● Work instructions
From the entries below, copy exactly the lines from the one that contains "Instruction: Open the language" through the one that contains "has width=834, height=522.", both included, and only those.

┏━━

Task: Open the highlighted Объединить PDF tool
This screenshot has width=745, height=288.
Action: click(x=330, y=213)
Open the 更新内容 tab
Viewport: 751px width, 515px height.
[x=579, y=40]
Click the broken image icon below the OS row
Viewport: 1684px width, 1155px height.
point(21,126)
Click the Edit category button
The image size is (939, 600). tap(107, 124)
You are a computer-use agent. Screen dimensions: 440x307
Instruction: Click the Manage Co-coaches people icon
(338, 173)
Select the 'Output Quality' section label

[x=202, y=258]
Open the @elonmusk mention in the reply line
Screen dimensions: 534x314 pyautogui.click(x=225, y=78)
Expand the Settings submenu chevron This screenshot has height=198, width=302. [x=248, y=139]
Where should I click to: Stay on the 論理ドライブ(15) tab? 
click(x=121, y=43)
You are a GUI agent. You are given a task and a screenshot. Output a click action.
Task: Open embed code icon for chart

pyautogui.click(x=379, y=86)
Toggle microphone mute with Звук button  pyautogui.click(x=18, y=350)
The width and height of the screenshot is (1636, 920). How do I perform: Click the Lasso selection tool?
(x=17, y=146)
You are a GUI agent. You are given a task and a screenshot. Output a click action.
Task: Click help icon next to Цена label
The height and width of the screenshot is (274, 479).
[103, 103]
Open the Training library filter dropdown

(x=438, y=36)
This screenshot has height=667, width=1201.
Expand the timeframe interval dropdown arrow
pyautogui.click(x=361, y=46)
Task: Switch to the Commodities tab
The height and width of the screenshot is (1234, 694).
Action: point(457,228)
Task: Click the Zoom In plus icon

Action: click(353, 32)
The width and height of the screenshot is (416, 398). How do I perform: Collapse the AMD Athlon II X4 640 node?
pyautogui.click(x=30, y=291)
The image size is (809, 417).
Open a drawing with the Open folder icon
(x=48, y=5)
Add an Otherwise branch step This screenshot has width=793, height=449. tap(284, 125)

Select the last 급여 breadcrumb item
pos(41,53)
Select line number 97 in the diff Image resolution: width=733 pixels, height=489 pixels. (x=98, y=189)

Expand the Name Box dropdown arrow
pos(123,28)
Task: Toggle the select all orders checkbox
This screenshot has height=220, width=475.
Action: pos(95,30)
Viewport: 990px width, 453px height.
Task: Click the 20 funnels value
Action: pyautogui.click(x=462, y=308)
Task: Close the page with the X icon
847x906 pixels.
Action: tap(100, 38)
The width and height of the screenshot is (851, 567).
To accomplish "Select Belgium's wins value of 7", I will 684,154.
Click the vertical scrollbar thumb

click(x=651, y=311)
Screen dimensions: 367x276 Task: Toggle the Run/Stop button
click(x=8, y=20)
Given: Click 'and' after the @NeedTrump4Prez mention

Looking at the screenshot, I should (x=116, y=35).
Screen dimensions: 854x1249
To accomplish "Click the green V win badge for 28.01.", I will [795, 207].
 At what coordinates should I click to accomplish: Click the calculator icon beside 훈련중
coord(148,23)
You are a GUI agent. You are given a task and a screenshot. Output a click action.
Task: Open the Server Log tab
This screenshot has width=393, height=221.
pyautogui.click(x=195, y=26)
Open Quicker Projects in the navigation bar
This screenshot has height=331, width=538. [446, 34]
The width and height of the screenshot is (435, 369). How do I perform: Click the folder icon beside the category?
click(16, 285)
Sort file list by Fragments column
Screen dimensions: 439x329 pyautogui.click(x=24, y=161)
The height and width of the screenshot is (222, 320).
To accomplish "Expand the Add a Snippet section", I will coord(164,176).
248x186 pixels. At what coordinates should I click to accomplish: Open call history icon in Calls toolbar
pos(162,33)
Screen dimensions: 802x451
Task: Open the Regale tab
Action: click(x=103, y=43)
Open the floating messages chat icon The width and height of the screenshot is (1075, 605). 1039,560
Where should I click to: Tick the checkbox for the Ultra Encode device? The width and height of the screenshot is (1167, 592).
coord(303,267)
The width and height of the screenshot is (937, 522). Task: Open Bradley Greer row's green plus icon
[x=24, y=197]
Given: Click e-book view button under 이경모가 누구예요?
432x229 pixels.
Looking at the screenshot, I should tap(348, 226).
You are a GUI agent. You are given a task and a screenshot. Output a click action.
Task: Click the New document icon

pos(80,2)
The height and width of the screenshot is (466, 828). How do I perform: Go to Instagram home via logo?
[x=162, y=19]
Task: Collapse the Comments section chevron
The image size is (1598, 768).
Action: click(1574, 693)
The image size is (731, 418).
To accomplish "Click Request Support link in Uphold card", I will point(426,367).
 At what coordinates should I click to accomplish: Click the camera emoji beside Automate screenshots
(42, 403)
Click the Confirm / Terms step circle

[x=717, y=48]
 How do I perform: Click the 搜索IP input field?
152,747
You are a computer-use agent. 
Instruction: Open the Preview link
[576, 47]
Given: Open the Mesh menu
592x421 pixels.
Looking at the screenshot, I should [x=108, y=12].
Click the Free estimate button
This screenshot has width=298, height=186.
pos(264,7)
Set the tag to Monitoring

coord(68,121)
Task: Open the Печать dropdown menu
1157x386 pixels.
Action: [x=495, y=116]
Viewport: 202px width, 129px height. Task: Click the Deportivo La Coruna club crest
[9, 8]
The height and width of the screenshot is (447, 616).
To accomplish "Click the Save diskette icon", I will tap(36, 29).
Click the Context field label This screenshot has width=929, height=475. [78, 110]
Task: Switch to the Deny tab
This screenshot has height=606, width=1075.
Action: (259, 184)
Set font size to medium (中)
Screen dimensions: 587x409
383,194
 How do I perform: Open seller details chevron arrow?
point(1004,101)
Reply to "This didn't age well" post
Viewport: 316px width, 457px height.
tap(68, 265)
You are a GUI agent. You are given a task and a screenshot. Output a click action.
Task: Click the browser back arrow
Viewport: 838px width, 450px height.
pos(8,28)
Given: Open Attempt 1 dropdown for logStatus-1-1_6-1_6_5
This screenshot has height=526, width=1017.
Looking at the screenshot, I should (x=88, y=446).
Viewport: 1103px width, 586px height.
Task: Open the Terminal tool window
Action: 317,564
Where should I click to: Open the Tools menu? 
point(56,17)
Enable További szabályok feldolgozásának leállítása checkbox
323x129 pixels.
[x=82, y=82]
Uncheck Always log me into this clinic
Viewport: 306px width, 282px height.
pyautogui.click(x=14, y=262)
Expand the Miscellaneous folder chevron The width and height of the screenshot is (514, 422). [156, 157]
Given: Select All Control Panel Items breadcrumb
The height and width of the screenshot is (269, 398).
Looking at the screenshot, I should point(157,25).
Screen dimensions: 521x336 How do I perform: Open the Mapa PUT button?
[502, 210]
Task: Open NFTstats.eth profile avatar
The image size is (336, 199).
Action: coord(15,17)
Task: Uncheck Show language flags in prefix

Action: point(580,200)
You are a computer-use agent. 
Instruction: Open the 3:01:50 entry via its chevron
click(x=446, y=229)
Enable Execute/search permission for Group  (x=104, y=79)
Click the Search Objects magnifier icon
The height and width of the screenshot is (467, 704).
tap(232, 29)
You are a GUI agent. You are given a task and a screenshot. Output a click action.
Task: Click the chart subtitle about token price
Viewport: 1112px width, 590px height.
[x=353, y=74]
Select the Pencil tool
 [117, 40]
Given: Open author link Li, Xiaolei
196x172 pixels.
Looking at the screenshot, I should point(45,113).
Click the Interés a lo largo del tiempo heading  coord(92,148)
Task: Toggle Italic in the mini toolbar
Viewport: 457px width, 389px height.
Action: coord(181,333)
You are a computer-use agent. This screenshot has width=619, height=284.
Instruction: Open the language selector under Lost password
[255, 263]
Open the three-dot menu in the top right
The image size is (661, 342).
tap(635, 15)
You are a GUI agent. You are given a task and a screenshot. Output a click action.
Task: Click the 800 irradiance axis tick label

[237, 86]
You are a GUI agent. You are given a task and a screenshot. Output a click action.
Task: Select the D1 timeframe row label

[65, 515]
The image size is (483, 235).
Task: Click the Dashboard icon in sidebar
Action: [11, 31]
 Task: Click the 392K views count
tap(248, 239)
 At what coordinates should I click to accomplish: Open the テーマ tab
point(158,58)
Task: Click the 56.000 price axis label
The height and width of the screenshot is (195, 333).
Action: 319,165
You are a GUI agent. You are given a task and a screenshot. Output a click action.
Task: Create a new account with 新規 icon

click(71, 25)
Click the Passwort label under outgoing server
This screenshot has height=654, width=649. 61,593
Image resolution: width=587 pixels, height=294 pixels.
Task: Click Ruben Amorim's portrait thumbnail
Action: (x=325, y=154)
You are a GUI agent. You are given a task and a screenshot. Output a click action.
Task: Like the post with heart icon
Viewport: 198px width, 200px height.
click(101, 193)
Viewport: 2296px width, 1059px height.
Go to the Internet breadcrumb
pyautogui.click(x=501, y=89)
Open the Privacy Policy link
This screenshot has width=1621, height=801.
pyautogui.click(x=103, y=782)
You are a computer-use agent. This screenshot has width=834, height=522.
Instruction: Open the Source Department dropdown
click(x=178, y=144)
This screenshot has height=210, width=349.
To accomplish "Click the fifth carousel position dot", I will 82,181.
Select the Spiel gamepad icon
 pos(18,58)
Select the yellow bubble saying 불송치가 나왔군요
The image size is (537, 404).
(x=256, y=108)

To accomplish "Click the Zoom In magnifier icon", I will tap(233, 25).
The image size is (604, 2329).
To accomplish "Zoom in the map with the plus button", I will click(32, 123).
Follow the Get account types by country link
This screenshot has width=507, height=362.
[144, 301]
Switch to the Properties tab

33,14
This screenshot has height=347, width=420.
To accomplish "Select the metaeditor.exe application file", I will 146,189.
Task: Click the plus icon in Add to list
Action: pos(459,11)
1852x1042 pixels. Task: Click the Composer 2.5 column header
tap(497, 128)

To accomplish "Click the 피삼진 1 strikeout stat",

┗━━

● Exercise result
Instruction: Open the language selector under Lost password
[255, 263]
Open the three-dot menu in the top right
The image size is (661, 342).
tap(635, 15)
You are a GUI agent. You are given a task and a screenshot. Output a click action.
Task: Click the 800 irradiance axis tick label

[237, 86]
You are a GUI agent. You are given a task and a screenshot. Output a click action.
Task: Select the D1 timeframe row label

[65, 515]
The image size is (483, 235).
Task: Click the Dashboard icon in sidebar
Action: [11, 31]
 Task: Click the 392K views count
tap(248, 239)
 At what coordinates should I click to accomplish: Open the テーマ tab
point(158,58)
Task: Click the 56.000 price axis label
The height and width of the screenshot is (195, 333).
Action: 319,165
You are a GUI agent. You are given a task and a screenshot. Output a click action.
Task: Create a new account with 新規 icon

click(71, 25)
Click the Passwort label under outgoing server
This screenshot has height=654, width=649. 61,593
Image resolution: width=587 pixels, height=294 pixels.
Task: Click Ruben Amorim's portrait thumbnail
Action: (x=325, y=154)
You are a GUI agent. You are given a task and a screenshot. Output a click action.
Task: Like the post with heart icon
Viewport: 198px width, 200px height.
click(101, 193)
Viewport: 2296px width, 1059px height.
Go to the Internet breadcrumb
pyautogui.click(x=501, y=89)
Open the Privacy Policy link
This screenshot has width=1621, height=801.
pyautogui.click(x=103, y=782)
You are a computer-use agent. This screenshot has width=834, height=522.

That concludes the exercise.